(Saved entries)

┏━━

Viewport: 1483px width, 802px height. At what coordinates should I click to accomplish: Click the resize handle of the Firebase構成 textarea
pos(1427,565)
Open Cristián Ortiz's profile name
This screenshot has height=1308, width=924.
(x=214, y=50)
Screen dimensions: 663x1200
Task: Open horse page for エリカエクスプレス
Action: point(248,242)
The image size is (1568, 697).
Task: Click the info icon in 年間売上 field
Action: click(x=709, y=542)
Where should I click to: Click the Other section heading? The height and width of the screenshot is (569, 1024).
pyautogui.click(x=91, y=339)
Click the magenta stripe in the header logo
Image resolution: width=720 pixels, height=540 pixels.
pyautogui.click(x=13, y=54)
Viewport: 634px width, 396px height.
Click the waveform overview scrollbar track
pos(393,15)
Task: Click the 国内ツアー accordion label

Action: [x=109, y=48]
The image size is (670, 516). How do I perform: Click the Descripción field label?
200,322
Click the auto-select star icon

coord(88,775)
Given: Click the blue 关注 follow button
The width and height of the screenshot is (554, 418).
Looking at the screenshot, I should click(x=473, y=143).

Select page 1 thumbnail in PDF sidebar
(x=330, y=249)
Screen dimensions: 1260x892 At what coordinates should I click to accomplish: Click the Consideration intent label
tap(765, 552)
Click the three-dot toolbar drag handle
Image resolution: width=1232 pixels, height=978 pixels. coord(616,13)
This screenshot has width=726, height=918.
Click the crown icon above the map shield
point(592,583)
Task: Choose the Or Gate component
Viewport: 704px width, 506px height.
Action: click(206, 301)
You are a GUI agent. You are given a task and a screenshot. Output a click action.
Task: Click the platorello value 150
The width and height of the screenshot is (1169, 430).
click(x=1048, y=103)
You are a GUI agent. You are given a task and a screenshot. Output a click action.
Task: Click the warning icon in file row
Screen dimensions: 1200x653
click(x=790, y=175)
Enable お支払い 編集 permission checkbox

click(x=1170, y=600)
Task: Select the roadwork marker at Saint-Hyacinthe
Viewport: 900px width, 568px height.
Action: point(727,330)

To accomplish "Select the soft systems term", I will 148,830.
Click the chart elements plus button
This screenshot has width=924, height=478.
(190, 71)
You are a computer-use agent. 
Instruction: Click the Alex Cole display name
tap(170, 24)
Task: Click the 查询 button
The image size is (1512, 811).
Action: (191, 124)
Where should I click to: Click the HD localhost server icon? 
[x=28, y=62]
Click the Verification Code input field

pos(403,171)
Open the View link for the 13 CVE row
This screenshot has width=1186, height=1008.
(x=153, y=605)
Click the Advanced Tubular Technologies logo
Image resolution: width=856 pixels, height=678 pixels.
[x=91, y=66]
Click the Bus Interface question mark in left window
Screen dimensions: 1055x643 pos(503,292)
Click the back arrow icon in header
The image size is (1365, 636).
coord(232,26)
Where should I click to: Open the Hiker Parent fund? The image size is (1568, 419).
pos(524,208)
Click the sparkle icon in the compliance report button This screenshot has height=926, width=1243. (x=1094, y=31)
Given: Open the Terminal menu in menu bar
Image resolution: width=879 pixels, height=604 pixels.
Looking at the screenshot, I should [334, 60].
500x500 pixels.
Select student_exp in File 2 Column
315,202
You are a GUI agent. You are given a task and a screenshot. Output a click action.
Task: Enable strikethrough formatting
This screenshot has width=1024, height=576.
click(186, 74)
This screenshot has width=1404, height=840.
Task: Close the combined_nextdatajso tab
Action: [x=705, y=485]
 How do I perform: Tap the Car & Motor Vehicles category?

┗━━

* **EXERCISE OBJECTIVE**: Each entry above is to be repeated exactly as it appears.

* **WRITTEN REPLY**:
Viewport: 1483px width, 802px height. At what coordinates should I click to accomplish: Click the resize handle of the Firebase構成 textarea
pos(1427,565)
Open Cristián Ortiz's profile name
This screenshot has height=1308, width=924.
(x=214, y=50)
Screen dimensions: 663x1200
Task: Open horse page for エリカエクスプレス
Action: point(248,242)
The image size is (1568, 697).
Task: Click the info icon in 年間売上 field
Action: click(x=709, y=542)
Where should I click to: Click the Other section heading? The height and width of the screenshot is (569, 1024).
pyautogui.click(x=91, y=339)
Click the magenta stripe in the header logo
Image resolution: width=720 pixels, height=540 pixels.
pyautogui.click(x=13, y=54)
Viewport: 634px width, 396px height.
Click the waveform overview scrollbar track
pos(393,15)
Task: Click the 国内ツアー accordion label

Action: [x=109, y=48]
The image size is (670, 516). How do I perform: Click the Descripción field label?
200,322
Click the auto-select star icon

coord(88,775)
Given: Click the blue 关注 follow button
The width and height of the screenshot is (554, 418).
Looking at the screenshot, I should click(x=473, y=143).

Select page 1 thumbnail in PDF sidebar
(x=330, y=249)
Screen dimensions: 1260x892 At what coordinates should I click to accomplish: Click the Consideration intent label
tap(765, 552)
Click the three-dot toolbar drag handle
Image resolution: width=1232 pixels, height=978 pixels. coord(616,13)
This screenshot has width=726, height=918.
Click the crown icon above the map shield
point(592,583)
Task: Choose the Or Gate component
Viewport: 704px width, 506px height.
Action: click(206, 301)
You are a GUI agent. You are given a task and a screenshot. Output a click action.
Task: Click the platorello value 150
The width and height of the screenshot is (1169, 430).
click(x=1048, y=103)
You are a GUI agent. You are given a task and a screenshot. Output a click action.
Task: Click the warning icon in file row
Screen dimensions: 1200x653
click(x=790, y=175)
Enable お支払い 編集 permission checkbox

click(x=1170, y=600)
Task: Select the roadwork marker at Saint-Hyacinthe
Viewport: 900px width, 568px height.
Action: point(727,330)

To accomplish "Select the soft systems term", I will 148,830.
Click the chart elements plus button
This screenshot has width=924, height=478.
(190, 71)
You are a computer-use agent. 
Instruction: Click the Alex Cole display name
tap(170, 24)
Task: Click the 查询 button
The image size is (1512, 811).
Action: (191, 124)
Where should I click to: Click the HD localhost server icon? 
[x=28, y=62]
Click the Verification Code input field

pos(403,171)
Open the View link for the 13 CVE row
This screenshot has width=1186, height=1008.
(x=153, y=605)
Click the Advanced Tubular Technologies logo
Image resolution: width=856 pixels, height=678 pixels.
[x=91, y=66]
Click the Bus Interface question mark in left window
Screen dimensions: 1055x643 pos(503,292)
Click the back arrow icon in header
The image size is (1365, 636).
coord(232,26)
Where should I click to: Open the Hiker Parent fund? The image size is (1568, 419).
pos(524,208)
Click the sparkle icon in the compliance report button This screenshot has height=926, width=1243. (x=1094, y=31)
Given: Open the Terminal menu in menu bar
Image resolution: width=879 pixels, height=604 pixels.
Looking at the screenshot, I should [334, 60].
500x500 pixels.
Select student_exp in File 2 Column
315,202
You are a GUI agent. You are given a task and a screenshot. Output a click action.
Task: Enable strikethrough formatting
This screenshot has width=1024, height=576.
click(186, 74)
This screenshot has width=1404, height=840.
Task: Close the combined_nextdatajso tab
Action: [x=705, y=485]
 How do I perform: Tap the Car & Motor Vehicles category?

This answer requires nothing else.